Professor Kauffman is the author of Bad Girls and Sick Boys, which “turns the pornography debate on its head with this audacious analysis of recent taboo-shattering fiction, film, and performance art,” according to her website.

Meanwhile, her fellow panelist Teresa L. Ebert argued that Georg W. F. Hegel’s theory of “picture thinking” could be extended from religion to deconstructing women’s romantic fiction. “Like religion, popular texts such as women’s romances reorient the subject but leave intact the objective social conditions in which she lives,” she argued. “They do this by substituting love, intimacy and sentimentality for social justice and economic equality.”

The State University of New York (SUNY) Albany professor is the author of Ludic Feminism and After; she argues for “a ‘red feminism’ and a ‘red cultural studies’ in the context of academic professionalization and the corporatization of the university,” according to her faculty biography.

“Fantasy functions through picture-thinking and in similar ways to religion’s holy trinity and garden narratives,” Ebert argued. “It negates social totality and inverts the relationship of the self to the social, turning social relations which are historical and shaped by material conditions into asocial sensuous bonds of affect and rewrites love, which is a social relation among people, as in Marx’s words ‘a fantastic relation between things.’”

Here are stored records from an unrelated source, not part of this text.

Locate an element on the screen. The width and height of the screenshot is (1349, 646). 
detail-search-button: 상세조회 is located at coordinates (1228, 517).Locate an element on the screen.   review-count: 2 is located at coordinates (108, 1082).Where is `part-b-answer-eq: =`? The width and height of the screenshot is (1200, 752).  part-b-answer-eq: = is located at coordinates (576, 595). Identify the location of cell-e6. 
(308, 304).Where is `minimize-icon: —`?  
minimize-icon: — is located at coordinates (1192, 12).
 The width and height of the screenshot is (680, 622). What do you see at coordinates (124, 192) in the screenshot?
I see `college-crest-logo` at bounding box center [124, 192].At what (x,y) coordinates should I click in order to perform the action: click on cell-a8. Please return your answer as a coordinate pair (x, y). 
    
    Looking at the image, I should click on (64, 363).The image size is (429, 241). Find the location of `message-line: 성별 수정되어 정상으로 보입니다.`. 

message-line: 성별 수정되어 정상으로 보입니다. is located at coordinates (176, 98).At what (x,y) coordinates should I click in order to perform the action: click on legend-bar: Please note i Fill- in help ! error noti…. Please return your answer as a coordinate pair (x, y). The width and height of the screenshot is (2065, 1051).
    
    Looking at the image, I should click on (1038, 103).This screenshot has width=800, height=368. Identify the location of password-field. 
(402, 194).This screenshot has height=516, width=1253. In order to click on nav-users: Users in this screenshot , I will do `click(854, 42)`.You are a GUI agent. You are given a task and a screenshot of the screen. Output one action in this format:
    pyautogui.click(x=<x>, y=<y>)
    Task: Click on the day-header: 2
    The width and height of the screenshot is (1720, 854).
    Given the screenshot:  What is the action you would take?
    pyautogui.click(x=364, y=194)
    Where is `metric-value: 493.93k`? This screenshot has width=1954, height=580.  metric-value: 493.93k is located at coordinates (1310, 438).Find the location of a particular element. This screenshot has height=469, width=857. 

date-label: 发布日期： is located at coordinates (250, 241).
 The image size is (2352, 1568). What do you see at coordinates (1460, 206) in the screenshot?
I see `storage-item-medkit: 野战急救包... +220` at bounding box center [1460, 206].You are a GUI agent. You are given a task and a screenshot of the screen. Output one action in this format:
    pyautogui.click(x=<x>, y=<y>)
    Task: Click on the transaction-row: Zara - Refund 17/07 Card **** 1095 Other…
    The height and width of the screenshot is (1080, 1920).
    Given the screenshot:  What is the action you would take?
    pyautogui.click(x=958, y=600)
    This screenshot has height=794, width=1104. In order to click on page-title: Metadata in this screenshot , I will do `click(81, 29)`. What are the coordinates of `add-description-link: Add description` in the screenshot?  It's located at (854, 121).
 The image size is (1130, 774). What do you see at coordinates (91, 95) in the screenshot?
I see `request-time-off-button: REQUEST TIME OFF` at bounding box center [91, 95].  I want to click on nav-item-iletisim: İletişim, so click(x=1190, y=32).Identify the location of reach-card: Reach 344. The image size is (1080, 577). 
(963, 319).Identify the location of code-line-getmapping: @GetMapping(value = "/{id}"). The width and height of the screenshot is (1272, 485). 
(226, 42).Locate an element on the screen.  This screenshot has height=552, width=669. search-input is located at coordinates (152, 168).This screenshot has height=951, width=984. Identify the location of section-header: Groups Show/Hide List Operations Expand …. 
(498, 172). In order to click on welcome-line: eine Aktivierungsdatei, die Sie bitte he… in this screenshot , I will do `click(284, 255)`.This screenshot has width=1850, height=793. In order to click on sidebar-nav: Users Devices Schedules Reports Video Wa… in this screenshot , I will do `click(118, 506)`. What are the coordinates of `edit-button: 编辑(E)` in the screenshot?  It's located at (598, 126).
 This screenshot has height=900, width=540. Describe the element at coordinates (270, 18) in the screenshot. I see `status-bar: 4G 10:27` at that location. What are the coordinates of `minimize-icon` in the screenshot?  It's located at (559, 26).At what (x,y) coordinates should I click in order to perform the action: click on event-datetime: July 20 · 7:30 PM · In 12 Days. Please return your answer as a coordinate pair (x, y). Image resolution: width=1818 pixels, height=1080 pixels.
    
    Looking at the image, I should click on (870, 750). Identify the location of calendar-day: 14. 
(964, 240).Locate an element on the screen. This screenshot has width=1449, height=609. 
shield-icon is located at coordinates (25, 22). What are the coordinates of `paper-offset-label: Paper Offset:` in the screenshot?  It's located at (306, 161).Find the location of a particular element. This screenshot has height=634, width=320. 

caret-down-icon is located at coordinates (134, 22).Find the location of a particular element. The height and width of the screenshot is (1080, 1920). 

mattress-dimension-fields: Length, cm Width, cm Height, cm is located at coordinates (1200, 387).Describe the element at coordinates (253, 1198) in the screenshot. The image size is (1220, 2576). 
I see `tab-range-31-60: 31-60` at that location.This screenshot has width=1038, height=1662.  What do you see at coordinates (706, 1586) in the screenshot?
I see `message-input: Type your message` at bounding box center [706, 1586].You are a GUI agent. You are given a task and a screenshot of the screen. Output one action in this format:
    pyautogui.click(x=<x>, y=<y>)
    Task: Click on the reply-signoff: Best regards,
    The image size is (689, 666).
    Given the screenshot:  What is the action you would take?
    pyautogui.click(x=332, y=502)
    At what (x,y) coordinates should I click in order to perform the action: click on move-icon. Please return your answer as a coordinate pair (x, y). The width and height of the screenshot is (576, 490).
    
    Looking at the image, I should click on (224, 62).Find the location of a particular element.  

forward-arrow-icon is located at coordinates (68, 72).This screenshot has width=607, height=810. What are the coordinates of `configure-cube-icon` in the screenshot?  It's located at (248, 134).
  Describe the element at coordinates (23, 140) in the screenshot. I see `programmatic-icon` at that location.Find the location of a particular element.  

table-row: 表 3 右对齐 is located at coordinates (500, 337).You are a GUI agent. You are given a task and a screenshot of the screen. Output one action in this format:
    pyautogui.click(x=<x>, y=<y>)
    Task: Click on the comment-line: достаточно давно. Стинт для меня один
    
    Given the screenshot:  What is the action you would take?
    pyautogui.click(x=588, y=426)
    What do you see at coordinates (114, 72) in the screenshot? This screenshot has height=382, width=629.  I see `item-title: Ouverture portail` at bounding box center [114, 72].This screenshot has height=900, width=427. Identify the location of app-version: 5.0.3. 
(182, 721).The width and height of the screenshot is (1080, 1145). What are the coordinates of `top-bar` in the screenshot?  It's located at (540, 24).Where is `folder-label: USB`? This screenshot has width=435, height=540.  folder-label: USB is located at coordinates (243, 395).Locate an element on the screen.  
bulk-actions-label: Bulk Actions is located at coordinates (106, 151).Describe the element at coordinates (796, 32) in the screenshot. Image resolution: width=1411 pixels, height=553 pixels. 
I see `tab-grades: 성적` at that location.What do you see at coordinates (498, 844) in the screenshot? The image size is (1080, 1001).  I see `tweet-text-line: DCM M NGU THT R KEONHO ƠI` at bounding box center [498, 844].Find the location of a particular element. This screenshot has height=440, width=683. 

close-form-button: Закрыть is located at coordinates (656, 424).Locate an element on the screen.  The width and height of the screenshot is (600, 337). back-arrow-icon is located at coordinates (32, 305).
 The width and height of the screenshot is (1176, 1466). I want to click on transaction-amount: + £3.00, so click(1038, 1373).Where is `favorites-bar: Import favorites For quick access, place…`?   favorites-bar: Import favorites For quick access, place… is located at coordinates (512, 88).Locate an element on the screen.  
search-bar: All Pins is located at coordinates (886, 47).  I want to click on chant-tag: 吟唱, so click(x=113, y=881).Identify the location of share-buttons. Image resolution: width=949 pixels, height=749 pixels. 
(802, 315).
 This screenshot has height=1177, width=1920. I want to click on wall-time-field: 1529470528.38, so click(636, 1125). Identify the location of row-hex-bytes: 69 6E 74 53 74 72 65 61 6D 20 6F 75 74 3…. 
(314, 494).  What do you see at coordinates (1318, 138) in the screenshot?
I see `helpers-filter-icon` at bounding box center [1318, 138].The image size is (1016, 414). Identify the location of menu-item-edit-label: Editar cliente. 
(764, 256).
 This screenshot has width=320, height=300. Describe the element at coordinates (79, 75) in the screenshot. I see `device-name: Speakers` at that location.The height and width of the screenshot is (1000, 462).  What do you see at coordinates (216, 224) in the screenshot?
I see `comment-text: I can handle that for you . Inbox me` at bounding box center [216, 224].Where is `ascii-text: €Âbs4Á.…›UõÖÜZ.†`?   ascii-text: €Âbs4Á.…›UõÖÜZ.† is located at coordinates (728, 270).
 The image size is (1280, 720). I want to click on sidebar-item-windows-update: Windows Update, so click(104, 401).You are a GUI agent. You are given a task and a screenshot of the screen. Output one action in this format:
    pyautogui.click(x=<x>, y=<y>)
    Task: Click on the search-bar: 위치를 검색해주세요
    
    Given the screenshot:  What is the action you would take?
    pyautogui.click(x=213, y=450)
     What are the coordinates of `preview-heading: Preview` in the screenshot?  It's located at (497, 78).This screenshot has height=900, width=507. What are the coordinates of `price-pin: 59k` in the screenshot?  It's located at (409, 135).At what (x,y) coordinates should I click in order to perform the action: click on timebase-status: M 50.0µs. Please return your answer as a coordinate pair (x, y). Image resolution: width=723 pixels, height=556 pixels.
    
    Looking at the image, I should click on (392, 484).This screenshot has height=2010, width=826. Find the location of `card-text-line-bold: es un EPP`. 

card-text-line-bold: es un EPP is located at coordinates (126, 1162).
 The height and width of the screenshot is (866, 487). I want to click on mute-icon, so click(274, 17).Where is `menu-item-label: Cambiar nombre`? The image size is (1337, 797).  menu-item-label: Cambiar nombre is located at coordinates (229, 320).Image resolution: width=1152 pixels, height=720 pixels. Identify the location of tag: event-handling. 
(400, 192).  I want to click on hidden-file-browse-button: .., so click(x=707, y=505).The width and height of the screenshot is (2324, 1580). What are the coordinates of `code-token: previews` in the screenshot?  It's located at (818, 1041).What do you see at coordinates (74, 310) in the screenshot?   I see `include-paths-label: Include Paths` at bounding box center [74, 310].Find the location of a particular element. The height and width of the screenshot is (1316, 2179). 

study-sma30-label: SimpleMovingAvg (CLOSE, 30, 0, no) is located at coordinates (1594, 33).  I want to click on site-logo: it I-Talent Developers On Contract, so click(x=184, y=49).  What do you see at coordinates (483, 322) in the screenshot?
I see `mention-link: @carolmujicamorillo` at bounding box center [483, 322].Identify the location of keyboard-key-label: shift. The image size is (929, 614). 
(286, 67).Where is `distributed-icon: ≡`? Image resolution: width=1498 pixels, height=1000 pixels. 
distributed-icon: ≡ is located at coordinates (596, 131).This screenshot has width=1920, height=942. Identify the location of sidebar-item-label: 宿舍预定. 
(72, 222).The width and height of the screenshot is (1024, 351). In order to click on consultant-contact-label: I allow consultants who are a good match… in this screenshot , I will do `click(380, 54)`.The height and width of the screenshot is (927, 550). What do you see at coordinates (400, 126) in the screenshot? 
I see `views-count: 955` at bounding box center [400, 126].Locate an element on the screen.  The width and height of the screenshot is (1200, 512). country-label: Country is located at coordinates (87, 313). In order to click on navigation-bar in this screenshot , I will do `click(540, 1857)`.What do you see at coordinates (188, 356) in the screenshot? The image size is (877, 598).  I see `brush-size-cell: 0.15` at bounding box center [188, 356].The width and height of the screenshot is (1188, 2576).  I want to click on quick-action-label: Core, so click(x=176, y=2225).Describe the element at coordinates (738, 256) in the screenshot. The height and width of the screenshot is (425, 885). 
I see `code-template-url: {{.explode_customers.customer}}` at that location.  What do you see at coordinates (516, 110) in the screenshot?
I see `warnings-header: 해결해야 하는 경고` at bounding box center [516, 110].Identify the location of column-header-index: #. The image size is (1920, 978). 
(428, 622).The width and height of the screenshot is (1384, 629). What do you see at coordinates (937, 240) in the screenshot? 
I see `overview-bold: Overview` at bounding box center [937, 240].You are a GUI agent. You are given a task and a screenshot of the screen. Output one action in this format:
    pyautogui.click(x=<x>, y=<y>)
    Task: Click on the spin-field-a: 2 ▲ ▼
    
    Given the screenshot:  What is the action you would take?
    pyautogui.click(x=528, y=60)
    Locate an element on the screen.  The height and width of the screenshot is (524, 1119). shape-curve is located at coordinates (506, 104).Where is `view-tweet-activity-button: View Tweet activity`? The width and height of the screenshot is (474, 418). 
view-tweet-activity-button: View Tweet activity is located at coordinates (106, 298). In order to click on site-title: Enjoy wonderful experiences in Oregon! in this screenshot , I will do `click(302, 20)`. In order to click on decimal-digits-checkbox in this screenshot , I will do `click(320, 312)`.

“However, by providing an illusory happiness through picture-thinking which represses the conceptual critique of the everyday, romances delay the struggles for real happiness,” she later argued.

A self-proclaimed Marxist, Ebert compared the violence of Abu Ghraib with romance novel plots during a previous MLA Convention. “The women’s romance novels that feature textuality, love and intimacy also, as part of the same structure, feature the aggression and violence we see at Abu Ghraib,” she said in 2006.

“The ideology critique of religion and popular texts is a contribution to ending the social relations that require illusion,” concluded Professor Ebert this year. She seems to think society would be better off without both.

Bethany Stotts is a staff writer at Accuracy in Academia.